● **DOCUMENT SECTION**:
*****
The novel is structured as a recorded narrative of the purported exploits of 121-year-old Jack Crabb, a white male child raised by the Cheyenne nation, as he describes his wanderings across the nineteenth-century American West to Ralph Fielding Snell, a somewhat gullible "Man of Letters." Though unknown to conventional history, Crabb has supposedly crossed paths with many of the West's notable figures, including Wild Bill Hickok, Wyatt Earp, Buffalo Bill, and George Armstrong Custer. At various times captured, rescued, escaped, and returned to or from both white and Native American societies of the time, Crabb also claims to be the "sole white survivor" of the Battle of the Little Bighorn.
*****
(Items from a dataset)
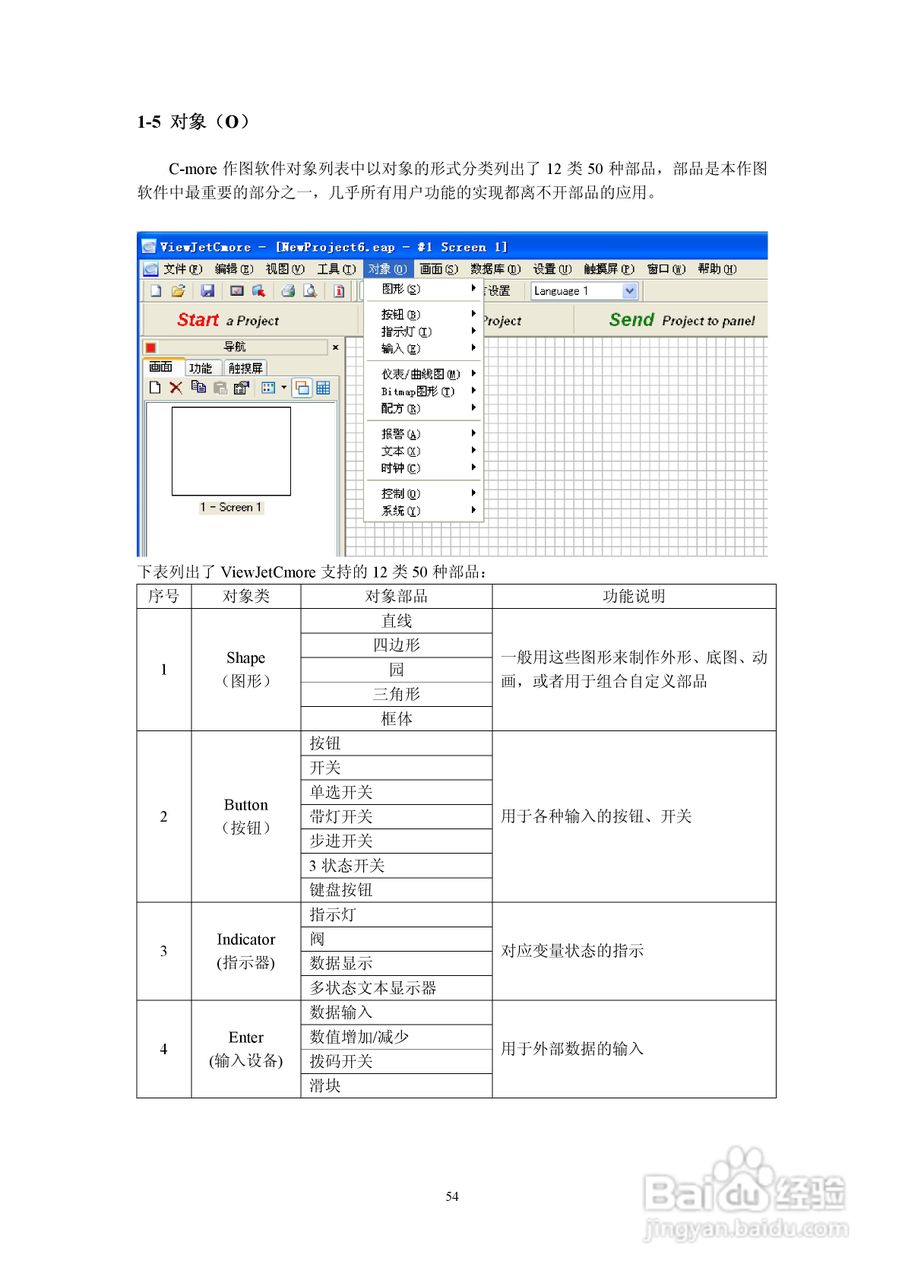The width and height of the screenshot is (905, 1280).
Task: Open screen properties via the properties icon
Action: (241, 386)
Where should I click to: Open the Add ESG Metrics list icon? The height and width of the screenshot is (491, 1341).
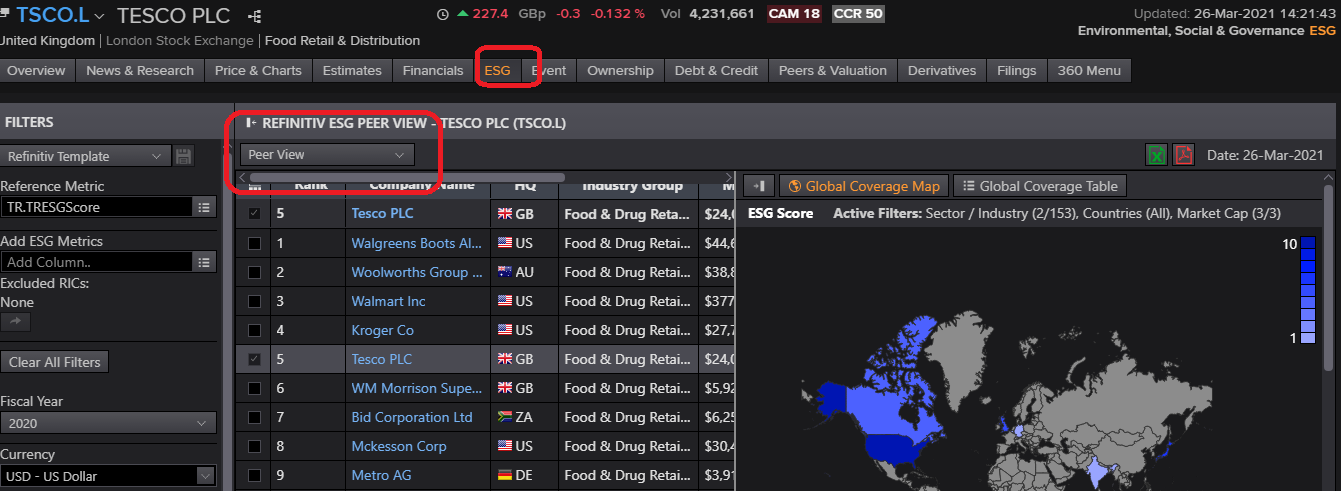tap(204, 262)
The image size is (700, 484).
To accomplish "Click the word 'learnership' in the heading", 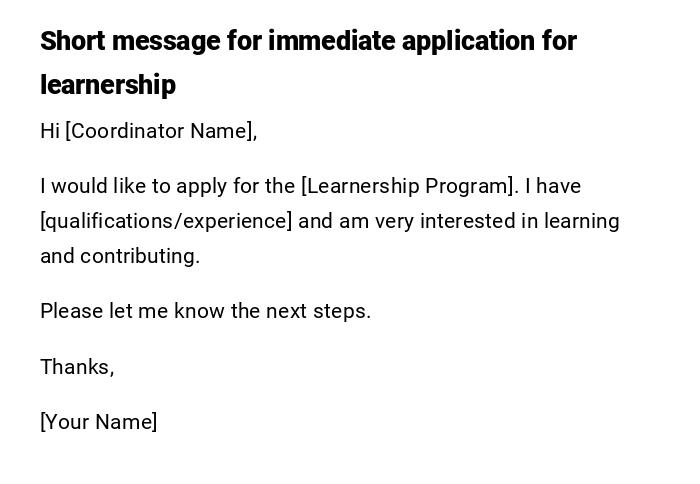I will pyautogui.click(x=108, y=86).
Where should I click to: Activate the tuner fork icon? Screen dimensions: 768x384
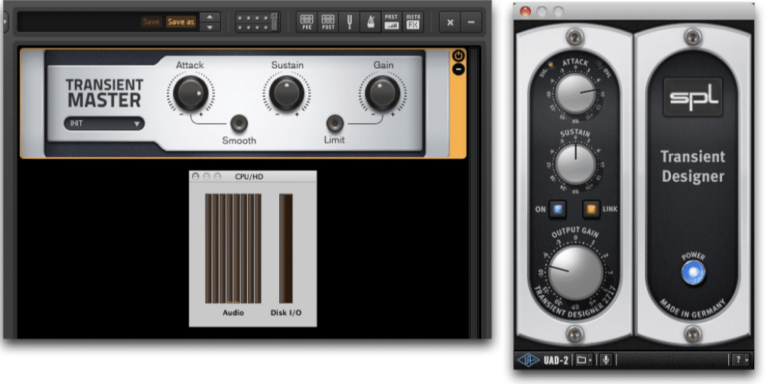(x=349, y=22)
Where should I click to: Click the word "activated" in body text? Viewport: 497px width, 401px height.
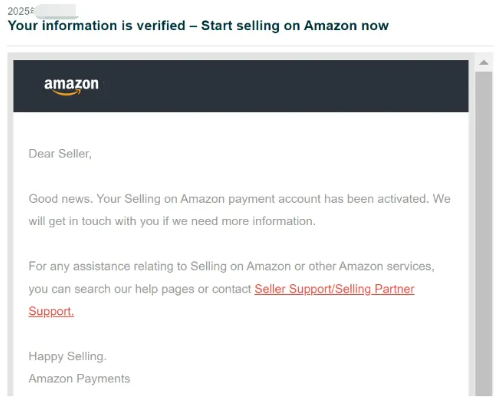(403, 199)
*****
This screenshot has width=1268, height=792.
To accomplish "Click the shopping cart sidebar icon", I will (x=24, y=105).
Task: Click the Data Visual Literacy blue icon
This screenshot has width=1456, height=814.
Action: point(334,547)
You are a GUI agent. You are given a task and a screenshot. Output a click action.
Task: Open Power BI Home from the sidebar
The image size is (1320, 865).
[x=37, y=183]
*****
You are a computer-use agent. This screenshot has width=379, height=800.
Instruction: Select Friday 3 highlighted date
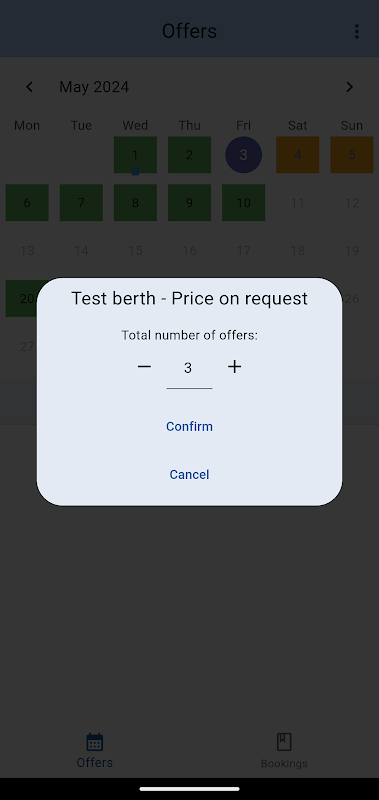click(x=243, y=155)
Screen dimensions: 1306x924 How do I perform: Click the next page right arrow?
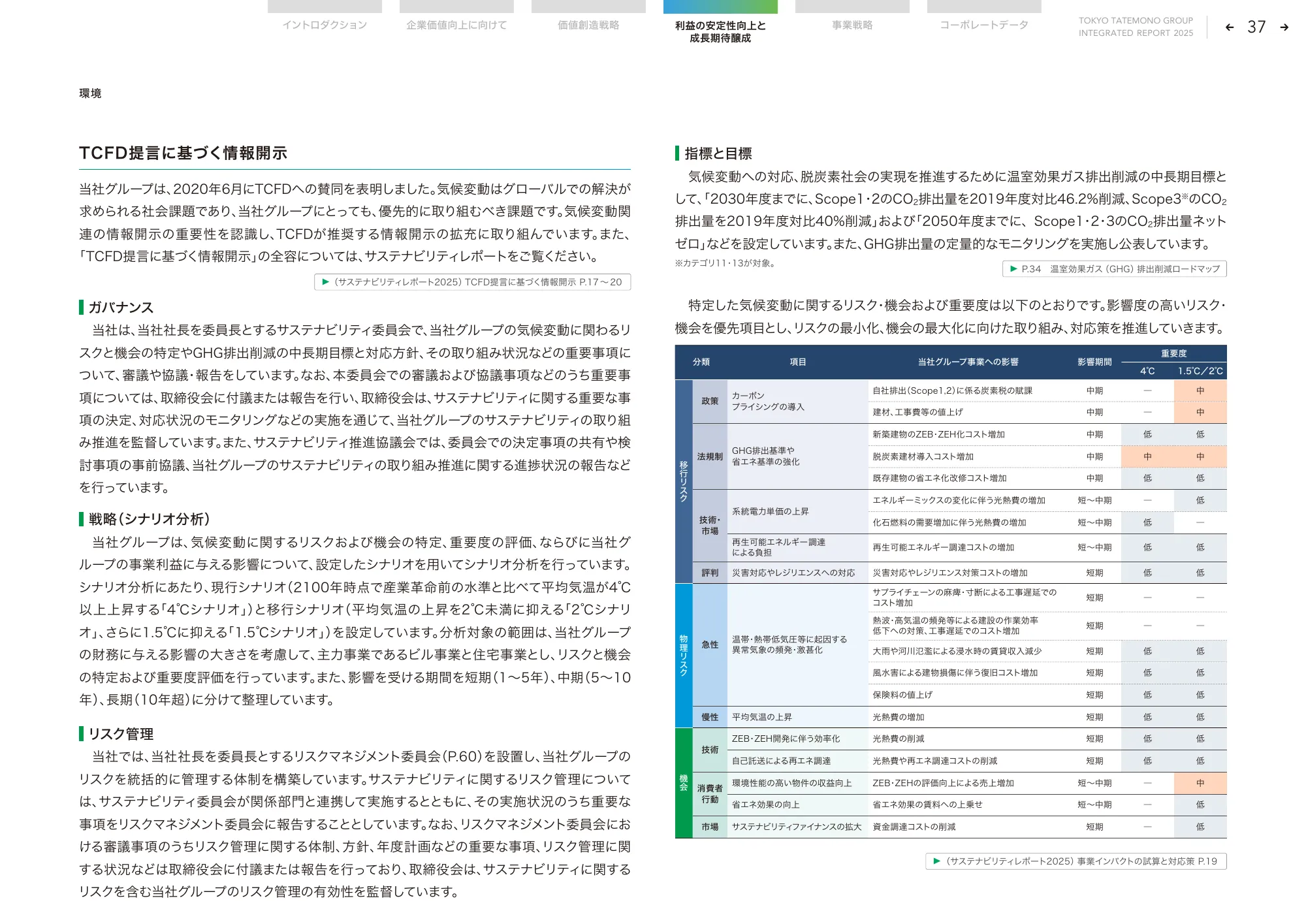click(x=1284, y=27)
*****
● **TASKS FOR THIS EXERCISE**:
**A.** Rewrite the rows, starting at the line that contains "This screenshot has width=1268, height=792." and ending with the line that contains "[x=37, y=183]". Increase every coordinate in the answers by 130, and keep the requests and dimensions unchanged.
**B.** Can you resume the summary of the novel about Jack Crabb where it stops?

● **TASK RESPONSES**:
**A.**
This screenshot has width=1268, height=792.
To accomplish "Click the shopping cart sidebar icon", I will (x=154, y=235).
Task: Click the Data Visual Literacy blue icon
This screenshot has width=1456, height=814.
Action: point(464,677)
You are a GUI agent. You are given a task and a screenshot. Output a click action.
Task: Open Power BI Home from the sidebar
The image size is (1320, 865).
[x=167, y=313]

**B.**
As Berger's protagonist ventures back and forth between the Plains Indians and the whites, he finds himself at home in neither culture. Similarly, as Jack's roles vary over the course of his wanderings, from Cheyenne warrior to Army scout to small-time huckster, etc., so does the style of the narrative, as Berger draws on the great variety of themes found in the Western genre.
Although the novel made it from hardback to paperback publication, sales were modest. Earning no serious critical attention at first, Little Big Man stayed on the literary scene through word-of-mouth.
In 1965, Berger received a Richard and Hinda Rosenthal Award, National Institute of Arts and Letters, and a Western Heritage Award, for Little Big Man.